— Start SELECTED EXTRACT —
Contrary to the Sterns' argument, Kesselman does not stand for the proposition that a duty of disclosure automatically exists between a bank and its customer. Kesselman did not hold that such a duty exists. Rather, the Sterns rely on dictum in Kesselman's discussion of Dodd v. Citizens Bank, 272 Cal.Rptr. 623 (Cal. App. 1990), a case applying California law. Kesselman stated that Dodd "implicitly stands for the proposition that absent a customer or other special relationship, a bank does not owe a duty of disclosure, even when its customer is a fiduciary." Kesselman, 937 P.2d at 346. Kesselman made this statement in explaining why Dodd did not support the mortgage lenders' claim that National Bank owed them a duty, but Kesselman's distinguishing of Dodd is not the same as its adoption of Dodd as the law of Arizona. Kesselman's dictum is simply too thin a reed upon which to hang the duty claimed by the Sterns. McAlister provides more direct authority.

Moreover, if the Court were to look to Kesselman's dicta for guidance, the more probative dicta would be found in Kesselman's discussion of three other non-Arizona cases and their common holding that a bank's direct involvement with a third party in the very transaction that gave rise to the litigation "satisfied the necessary relationship giving rise to the duty of disclosure." Id. at 345. Wells Fargo was not directly involved in any transactions between the Sterns and Mrs. Bennett.

Finally, the Court notes that the Arizona Supreme Court has described Kesselman as holding that no duty arises "absent a special relationship between the bank and the investors." Wells Fargo Bank v. Ariz. Laborers, Teamsters and Cement Masons Local No. 395 Pension Trust Fund, 38 P.3d 12, 22 (Ariz. 2002) ( Arizona Laborers). The Arizona Supreme Court made no suggestion that Kesselman creates a duty merely from a customer relationship.

2. Actual Knowledge of Fraud.

The Sterns argue that Wells Fargo had a duty to disclose Mrs. Bennett's fraud because it had actual knowledge of their fraudulent activities. In support, the Sterns cite Arizona Laborers, which, they contend, held that "a duty to disclose may arise in 'special circumstances,' including when a bank has actual knowledge of a customer's fraudulent activities." Dkt. #53 at 5 (quoting Arizona Laborers, 38 P.3d at 22-23).
— End SELECTED EXTRACT —
— Start DATA RECORDS —
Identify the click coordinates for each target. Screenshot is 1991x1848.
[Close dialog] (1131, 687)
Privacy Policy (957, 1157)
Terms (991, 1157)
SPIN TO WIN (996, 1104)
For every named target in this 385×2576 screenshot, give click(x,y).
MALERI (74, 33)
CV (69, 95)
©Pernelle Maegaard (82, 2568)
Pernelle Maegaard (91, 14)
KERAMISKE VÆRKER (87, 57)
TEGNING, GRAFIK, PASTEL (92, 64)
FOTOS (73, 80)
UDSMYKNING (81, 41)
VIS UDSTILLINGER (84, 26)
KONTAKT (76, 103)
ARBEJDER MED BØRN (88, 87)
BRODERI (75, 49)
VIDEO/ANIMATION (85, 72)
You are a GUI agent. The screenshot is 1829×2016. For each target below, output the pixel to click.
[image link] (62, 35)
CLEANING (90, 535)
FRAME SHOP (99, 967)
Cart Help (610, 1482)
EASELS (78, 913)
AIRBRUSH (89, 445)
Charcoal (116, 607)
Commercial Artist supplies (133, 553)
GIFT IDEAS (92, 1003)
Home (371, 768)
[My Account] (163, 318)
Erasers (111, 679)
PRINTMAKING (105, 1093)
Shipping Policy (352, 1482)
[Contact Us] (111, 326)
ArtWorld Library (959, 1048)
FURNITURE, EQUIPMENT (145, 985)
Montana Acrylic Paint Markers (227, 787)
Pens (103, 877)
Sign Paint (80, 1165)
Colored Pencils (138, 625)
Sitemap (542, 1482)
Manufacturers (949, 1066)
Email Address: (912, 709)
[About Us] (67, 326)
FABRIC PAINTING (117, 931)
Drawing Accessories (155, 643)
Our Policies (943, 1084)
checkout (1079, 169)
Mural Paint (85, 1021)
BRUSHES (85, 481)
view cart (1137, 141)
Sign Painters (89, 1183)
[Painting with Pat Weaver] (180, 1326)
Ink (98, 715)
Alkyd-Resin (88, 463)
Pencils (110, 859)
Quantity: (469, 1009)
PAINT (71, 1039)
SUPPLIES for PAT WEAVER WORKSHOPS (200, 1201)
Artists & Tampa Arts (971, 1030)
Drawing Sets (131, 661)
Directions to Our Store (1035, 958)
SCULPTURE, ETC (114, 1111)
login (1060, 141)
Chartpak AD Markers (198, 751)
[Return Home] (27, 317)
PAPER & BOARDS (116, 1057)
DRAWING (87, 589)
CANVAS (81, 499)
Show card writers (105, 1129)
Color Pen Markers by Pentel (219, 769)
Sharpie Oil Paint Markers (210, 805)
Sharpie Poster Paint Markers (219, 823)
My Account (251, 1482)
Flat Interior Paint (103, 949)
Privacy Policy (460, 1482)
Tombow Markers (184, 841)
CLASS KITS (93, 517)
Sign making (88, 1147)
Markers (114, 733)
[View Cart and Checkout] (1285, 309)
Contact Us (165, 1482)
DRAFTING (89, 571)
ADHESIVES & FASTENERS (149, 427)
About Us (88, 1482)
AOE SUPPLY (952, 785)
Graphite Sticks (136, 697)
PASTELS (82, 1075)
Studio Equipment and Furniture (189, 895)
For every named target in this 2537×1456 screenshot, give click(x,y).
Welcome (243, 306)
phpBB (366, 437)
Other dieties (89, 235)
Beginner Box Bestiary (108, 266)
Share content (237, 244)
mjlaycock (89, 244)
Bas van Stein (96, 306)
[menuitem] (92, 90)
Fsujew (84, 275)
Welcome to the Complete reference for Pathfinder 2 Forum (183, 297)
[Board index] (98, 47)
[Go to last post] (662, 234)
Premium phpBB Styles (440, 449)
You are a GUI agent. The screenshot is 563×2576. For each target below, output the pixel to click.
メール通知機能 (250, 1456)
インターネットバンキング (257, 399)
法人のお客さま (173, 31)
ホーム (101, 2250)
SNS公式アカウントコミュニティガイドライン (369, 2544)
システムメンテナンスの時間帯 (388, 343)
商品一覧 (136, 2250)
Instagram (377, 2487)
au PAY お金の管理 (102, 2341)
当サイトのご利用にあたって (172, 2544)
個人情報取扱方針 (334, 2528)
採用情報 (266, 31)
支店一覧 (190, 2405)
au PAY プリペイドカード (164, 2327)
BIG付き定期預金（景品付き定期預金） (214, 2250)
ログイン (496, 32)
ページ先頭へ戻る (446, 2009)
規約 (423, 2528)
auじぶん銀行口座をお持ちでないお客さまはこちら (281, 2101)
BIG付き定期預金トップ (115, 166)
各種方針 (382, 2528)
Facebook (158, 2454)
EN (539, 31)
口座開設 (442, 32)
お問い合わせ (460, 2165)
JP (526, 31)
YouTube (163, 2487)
— End DATA RECORDS —
### [TO DO]
**A.** Decide whether each statement below agrees with the opinion excerpt on the bank's duty of disclosure: (i) Kesselman held that a duty of disclosure automatically exists between a bank and its customer; (ii) Dodd v. Citizens Bank was a case applying California law; (iii) Wells Fargo was directly involved in transactions between the Sterns and Mrs. Bennett. Answer yes or no for each, and quote the words of the opinion excerpt that decide it.
**B.** Continue the opinion excerpt on the bank's duty of disclosure, starting after its final sentence.

### [ANSWERS TO EACH TASK]
**A.**
(i) No: "Kesselman did not hold that such a duty exists."
(ii) Yes: "a case applying California law."
(iii) No: "Wells Fargo was not directly involved in any transactions between the Sterns and Mrs. Bennett."

**B.**
Arizona Laborers, however, was not a negligence case. It concerned intentional torts. The Arizona Supreme Court specifically noted that negligence-based claims and their "predicate legal duty" were "not applicable to the intentional tort claims" before it. 38 P.3d at 22. While it is true that Arizona Laborers discussed the duty that may arise from actual knowledge, it did so in the context of intentional tort claims only, ultimately concluding that "it was error for the lower courts to dismiss all of the Funds' intentional tort claims by . . . relying on the Bank's alleged lack of duty to make disclosure." Id. at 23.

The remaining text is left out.